## YOUR INSTRUCTIONS
Write out the items word for word, from the line containing "The width and height of the screenshot is (1094, 1092)." through the line containing "Action: (x=943, y=86)", leaving out the pictures.

## AVAILABLE DATA

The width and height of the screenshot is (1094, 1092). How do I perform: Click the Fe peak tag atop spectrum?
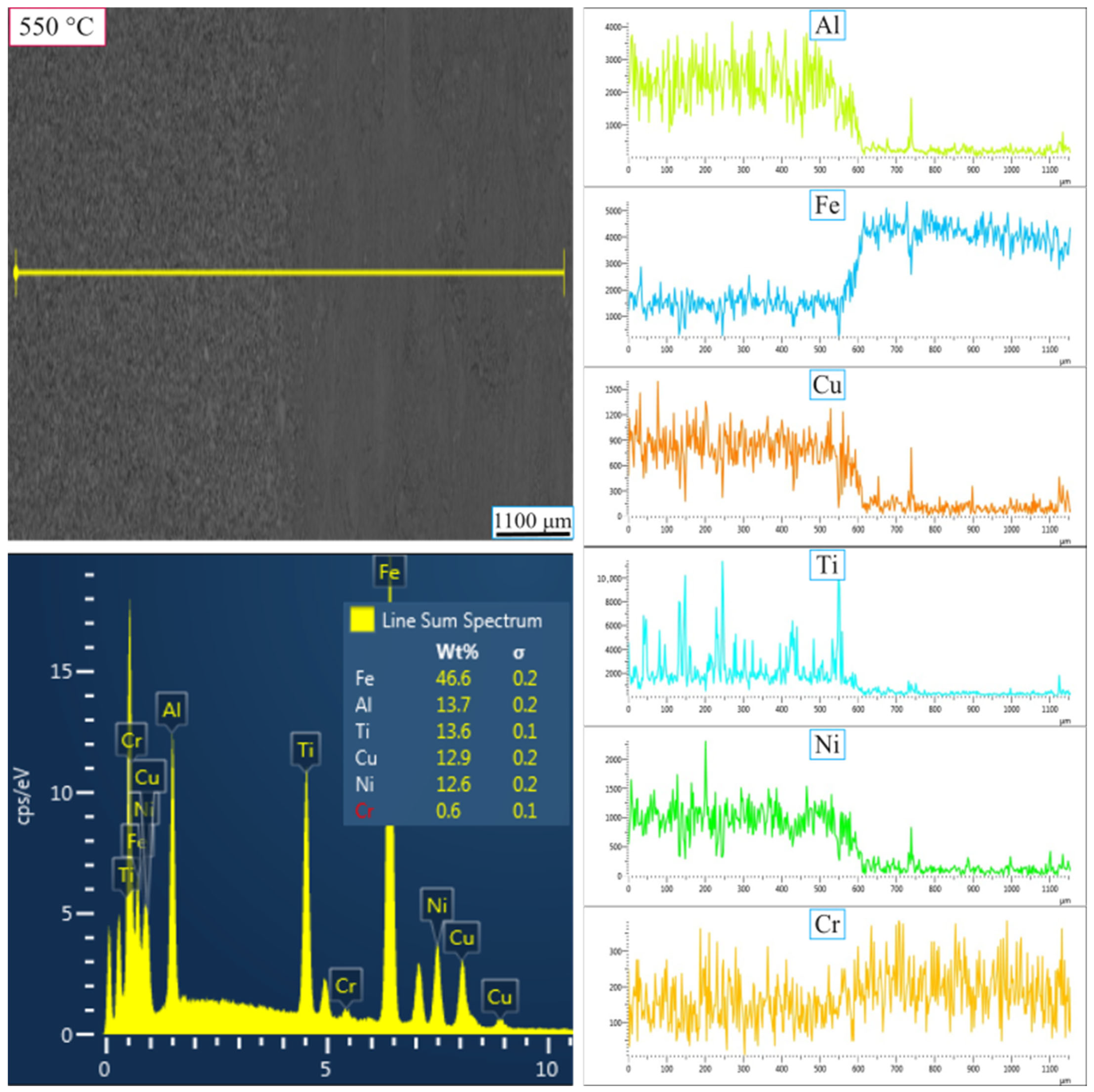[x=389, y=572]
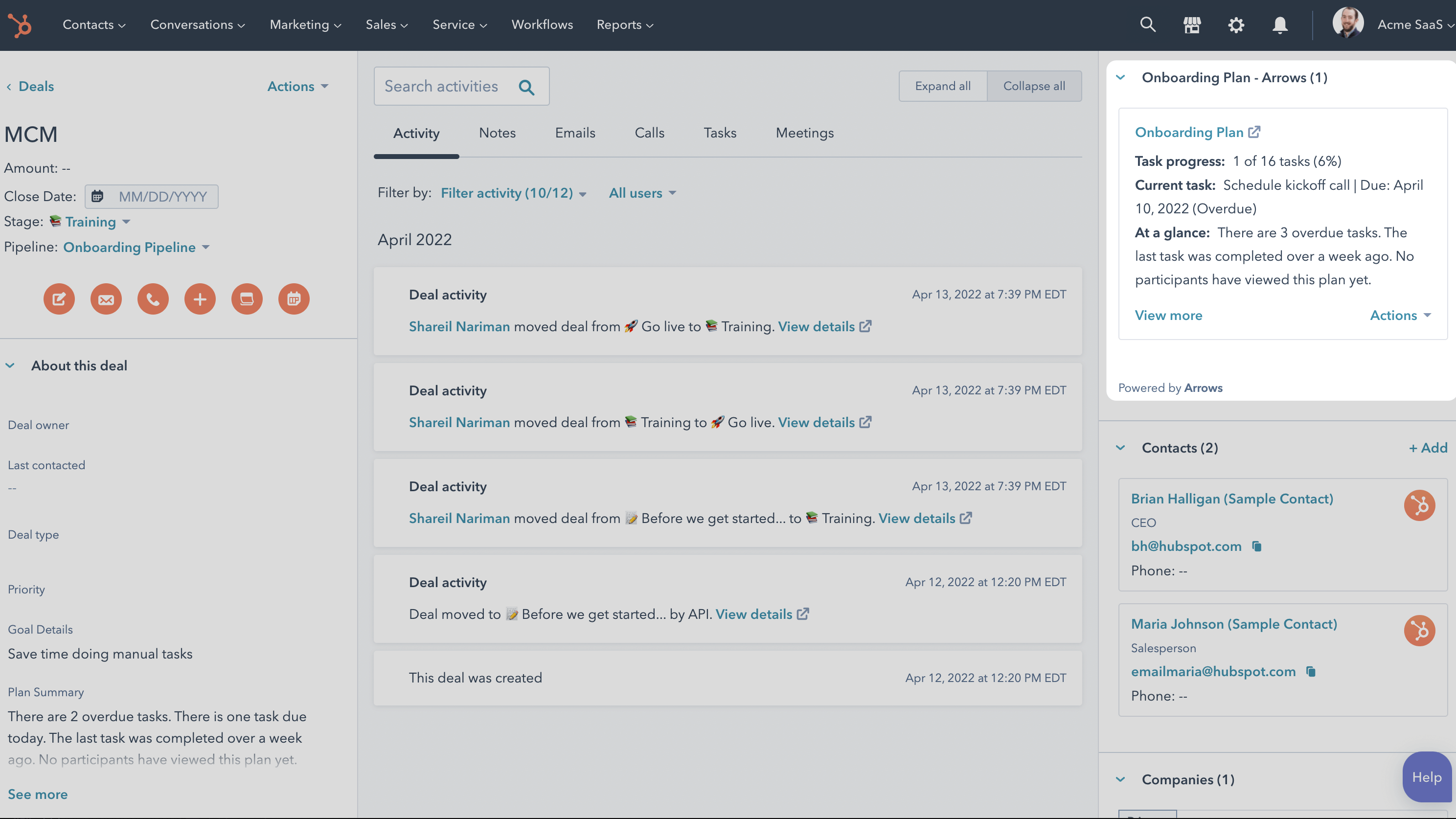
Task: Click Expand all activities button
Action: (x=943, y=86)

* * *

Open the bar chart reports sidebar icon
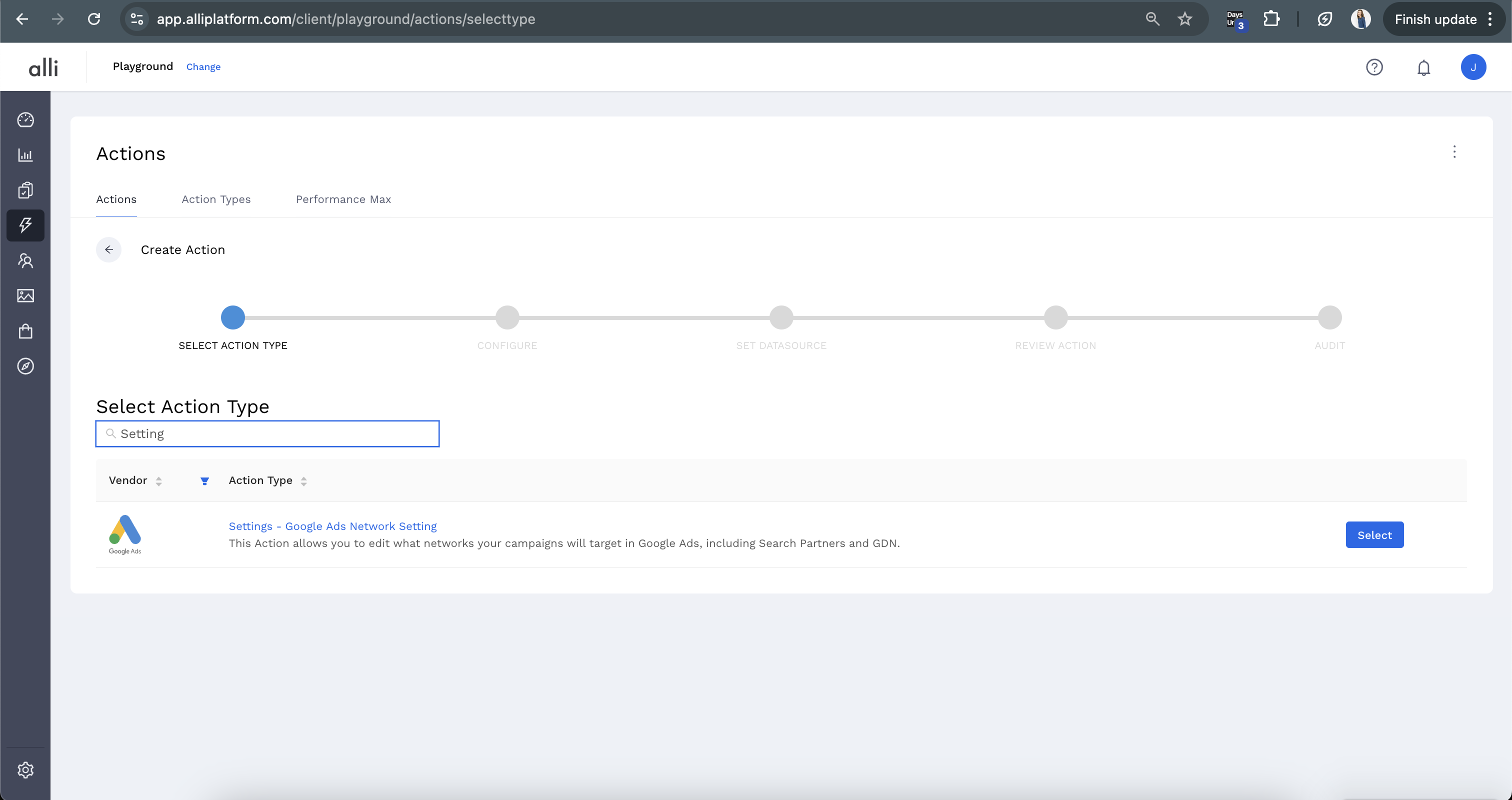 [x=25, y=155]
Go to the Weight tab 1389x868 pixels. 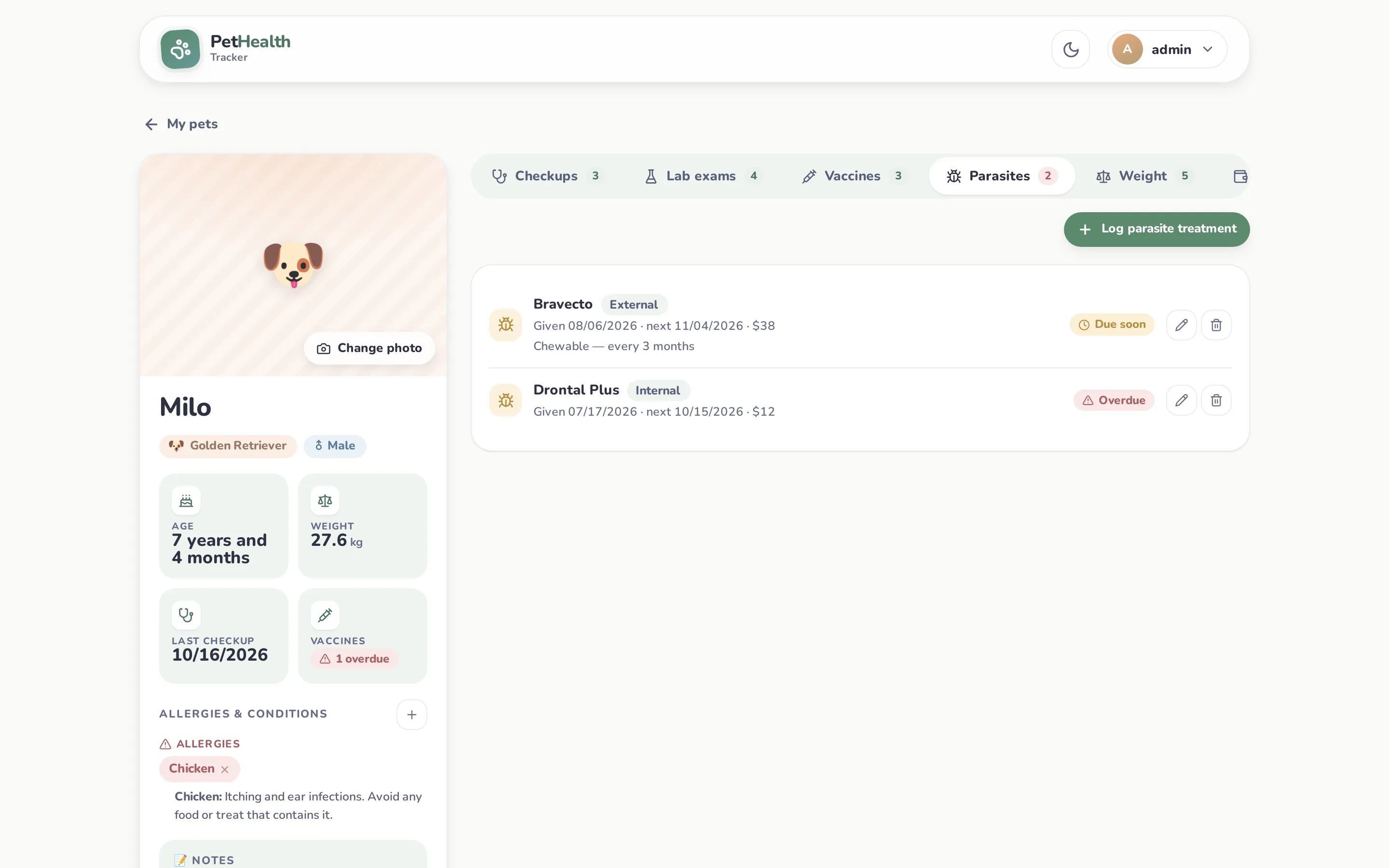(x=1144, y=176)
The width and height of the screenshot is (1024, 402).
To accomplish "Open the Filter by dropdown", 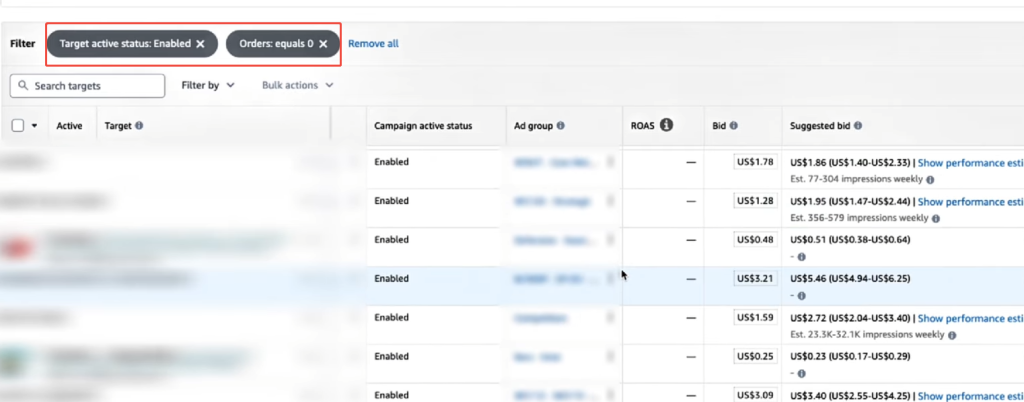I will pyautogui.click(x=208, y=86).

## SOLUTION TO THIS EXERCISE
The width and height of the screenshot is (1094, 1092). How do I perform: Click the Fe peak tag atop spectrum?
[x=389, y=572]
Task: Click Expand all activities button
Action: (x=943, y=86)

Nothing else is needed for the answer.